Lavoro da svolgere:
(a) Rispondi a queste domande sull'articolo:
(i) In che anno è nata Marília Rocha?
(ii) Dove è stato presentato in anteprima Where I Grow Old?
(iii) In quale città risiede Francisca?
(b) Aggiorna la parte dell'articolo che si apre con le parole contenenti "Cognome impegnativo per" e si chiude con "d’Ethnographie de Neuchâtel).", sostituendo "cortometraggi" con "corti", e riscrivila.

Articolo:
• • •
Cognome impegnativo per Marília Rocha, ma per fortuna o sfortuna sua – a seconda dei punti di vista – nonostante la nazionalità brasiliana, non ha alcun legame sanguigno con il più celebre Glauber. L’eredità lasciata da uno dei padri del Cinéma Nôvo sarebbe stata davvero dura e pesante da raccogliere, per non dire impossibile da portare sulle spalle. Classe 1978, la Rocha è tra i fondatori del collettivo Teia e della casa di produzione indipendente Anavilhana, con i quali ha diretto vari cortometraggi, documentari e video presentati in festival e musei internazionali (dal MoMA al Musée d’Ethnographie de Neuchâtel).
Fatta chiarezza e sciolto qualsiasi dubbio sull’identità e il percorso professionale della regista brasiliana, possiamo  concentrarci finalmente sulla sua opera prima dal titolo Where I Grow Old, presentata in anteprima al Rotterdam International Film Festival 2016 e in concorso alla 52esima edizione della Mostra Internazionale del Nuovo Cinema di Pesaro. Al centro della pellicola c’è Francisca, una giovane donna portoghese residente a Belo Horizonte, che accoglie in casa un’amica di vecchia data di nome Teresa, anche lei decisa a trasferirsi in Brasile. Mentre Teresa esplora con entusiasmo la nuova città, in Francisca prende forma il desiderio di tornare a Lisbona. Le storie personali delle due donne si intrecciano, mostrando così due spinte contrapposte: lo slancio verso l’ignoto e l’insopprimibile nostalgia di casa.
• • •
Dati mostrati:
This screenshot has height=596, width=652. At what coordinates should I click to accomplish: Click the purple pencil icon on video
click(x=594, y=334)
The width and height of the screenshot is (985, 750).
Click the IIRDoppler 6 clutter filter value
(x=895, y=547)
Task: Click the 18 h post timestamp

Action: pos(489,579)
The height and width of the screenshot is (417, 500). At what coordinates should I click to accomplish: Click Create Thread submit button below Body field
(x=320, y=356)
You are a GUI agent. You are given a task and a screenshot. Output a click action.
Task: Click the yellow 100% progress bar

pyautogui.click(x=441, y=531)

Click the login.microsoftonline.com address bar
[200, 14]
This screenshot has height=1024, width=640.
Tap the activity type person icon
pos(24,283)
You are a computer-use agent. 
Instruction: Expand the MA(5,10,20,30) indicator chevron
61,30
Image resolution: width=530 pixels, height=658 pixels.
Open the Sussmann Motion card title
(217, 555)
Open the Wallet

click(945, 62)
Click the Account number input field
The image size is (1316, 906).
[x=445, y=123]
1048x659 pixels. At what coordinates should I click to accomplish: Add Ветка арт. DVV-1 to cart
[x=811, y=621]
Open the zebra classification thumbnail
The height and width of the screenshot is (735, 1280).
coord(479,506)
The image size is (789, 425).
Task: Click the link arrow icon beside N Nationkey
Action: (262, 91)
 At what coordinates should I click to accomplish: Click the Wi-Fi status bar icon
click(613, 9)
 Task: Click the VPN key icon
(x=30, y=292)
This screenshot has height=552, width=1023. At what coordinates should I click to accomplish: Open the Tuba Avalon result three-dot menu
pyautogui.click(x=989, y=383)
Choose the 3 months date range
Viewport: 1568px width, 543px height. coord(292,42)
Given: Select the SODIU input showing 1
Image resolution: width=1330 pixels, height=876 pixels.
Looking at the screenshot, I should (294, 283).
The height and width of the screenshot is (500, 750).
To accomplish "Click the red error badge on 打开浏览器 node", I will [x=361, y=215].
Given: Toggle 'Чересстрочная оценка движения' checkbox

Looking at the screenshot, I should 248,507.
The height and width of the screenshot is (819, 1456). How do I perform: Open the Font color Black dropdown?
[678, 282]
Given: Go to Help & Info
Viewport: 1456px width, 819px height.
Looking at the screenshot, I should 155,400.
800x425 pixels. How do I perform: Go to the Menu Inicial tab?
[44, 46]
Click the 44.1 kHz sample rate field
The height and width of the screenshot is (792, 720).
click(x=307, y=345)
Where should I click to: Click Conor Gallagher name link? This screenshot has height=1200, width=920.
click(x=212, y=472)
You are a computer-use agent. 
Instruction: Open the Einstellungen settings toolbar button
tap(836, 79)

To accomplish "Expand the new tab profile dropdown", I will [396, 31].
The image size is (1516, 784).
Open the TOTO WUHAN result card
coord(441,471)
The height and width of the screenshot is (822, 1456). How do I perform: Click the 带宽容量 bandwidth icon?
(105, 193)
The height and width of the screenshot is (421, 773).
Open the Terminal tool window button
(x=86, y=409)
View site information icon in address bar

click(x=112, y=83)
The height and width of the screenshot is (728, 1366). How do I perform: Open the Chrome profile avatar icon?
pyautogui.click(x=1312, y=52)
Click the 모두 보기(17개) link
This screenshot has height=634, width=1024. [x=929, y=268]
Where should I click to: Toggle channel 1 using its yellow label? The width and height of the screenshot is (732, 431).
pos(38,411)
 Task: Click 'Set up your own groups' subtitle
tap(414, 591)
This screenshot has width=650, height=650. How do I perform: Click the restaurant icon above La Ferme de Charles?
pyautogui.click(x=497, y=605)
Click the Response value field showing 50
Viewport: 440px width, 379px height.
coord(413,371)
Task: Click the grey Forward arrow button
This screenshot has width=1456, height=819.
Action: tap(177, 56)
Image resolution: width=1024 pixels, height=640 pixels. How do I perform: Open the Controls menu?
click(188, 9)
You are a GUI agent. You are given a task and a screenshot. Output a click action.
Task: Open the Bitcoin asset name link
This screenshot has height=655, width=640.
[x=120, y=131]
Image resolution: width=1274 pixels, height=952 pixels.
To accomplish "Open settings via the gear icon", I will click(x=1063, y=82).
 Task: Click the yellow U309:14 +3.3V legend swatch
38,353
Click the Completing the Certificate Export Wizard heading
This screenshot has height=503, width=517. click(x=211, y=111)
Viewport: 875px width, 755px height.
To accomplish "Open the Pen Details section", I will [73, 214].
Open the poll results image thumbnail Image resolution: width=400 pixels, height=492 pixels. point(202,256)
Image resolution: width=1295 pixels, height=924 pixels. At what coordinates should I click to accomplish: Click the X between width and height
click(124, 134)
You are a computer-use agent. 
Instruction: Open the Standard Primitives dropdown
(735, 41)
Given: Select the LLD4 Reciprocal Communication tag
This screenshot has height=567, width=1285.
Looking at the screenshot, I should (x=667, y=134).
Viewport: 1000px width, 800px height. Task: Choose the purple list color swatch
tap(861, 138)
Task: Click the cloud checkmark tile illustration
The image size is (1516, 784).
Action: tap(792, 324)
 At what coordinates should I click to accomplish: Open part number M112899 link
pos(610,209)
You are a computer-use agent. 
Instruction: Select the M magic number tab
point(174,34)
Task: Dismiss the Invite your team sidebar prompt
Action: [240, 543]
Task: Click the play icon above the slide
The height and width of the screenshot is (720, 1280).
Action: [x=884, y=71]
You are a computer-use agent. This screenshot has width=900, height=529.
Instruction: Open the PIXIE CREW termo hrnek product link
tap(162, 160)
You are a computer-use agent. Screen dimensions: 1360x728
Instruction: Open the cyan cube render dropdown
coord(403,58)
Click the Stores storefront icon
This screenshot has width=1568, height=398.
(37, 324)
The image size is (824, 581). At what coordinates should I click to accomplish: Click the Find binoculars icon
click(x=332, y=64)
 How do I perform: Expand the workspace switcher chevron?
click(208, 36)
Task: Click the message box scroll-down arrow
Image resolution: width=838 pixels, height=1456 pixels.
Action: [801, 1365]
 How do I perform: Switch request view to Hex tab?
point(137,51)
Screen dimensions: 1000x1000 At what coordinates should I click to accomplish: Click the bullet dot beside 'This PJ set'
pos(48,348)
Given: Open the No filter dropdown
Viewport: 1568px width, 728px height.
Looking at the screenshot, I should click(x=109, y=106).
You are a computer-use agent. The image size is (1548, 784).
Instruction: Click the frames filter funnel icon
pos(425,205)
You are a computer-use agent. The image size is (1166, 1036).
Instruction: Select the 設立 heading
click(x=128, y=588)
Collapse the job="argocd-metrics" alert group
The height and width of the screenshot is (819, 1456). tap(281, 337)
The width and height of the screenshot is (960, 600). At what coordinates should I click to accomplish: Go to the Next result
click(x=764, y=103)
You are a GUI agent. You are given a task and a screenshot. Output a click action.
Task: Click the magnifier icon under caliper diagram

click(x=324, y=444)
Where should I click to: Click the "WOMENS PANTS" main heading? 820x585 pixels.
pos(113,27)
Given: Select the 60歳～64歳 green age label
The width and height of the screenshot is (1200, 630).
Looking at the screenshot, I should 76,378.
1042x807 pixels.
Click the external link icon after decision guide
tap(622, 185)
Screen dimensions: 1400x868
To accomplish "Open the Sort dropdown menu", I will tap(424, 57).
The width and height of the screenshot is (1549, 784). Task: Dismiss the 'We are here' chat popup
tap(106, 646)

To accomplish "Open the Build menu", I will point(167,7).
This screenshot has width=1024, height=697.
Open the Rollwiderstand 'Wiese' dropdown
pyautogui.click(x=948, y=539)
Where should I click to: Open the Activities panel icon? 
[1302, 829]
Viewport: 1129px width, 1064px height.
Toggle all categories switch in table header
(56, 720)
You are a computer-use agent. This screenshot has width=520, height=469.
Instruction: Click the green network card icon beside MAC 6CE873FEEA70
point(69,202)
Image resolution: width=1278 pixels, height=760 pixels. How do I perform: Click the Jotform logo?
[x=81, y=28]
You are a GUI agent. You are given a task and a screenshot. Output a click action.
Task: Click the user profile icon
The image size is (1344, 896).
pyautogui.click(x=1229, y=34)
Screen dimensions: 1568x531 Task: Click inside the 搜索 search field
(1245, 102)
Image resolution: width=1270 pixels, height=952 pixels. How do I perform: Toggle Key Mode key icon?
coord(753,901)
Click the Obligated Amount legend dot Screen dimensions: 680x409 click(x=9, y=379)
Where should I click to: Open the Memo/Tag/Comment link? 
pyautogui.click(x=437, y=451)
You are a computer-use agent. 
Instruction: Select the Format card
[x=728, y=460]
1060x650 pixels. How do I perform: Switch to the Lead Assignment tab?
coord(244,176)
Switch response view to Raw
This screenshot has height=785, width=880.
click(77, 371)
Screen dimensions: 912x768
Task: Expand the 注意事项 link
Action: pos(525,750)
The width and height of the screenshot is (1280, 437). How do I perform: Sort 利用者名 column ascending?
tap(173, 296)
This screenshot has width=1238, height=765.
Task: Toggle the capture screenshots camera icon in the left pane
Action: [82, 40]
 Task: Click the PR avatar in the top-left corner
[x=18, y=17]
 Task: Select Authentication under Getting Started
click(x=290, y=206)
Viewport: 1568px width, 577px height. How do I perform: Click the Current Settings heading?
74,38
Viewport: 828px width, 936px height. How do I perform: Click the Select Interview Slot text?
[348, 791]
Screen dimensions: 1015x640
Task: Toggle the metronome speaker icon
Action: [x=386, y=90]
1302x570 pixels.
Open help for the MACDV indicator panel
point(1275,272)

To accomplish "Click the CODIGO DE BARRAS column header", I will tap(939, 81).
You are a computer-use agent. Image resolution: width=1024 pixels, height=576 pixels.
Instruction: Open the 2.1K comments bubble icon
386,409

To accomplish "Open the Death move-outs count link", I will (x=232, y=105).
• • •
Le risposte:
(a)
(i) Nel 1978.
(ii) Al Rotterdam International Film Festival 2016.
(iii) A Belo Horizonte.

(b)
Cognome impegnativo per Marília Rocha, ma per fortuna o sfortuna sua – a seconda dei punti di vista – nonostante la nazionalità brasiliana, non ha alcun legame sanguigno con il più celebre Glauber. L’eredità lasciata da uno dei padri del Cinéma Nôvo sarebbe stata davvero dura e pesante da raccogliere, per non dire impossibile da portare sulle spalle. Classe 1978, la Rocha è tra i fondatori del collettivo Teia e della casa di produzione indipendente Anavilhana, con i quali ha diretto vari corti, documentari e video presentati in festival e musei internazionali (dal MoMA al Musée d’Ethnographie de Neuchâtel).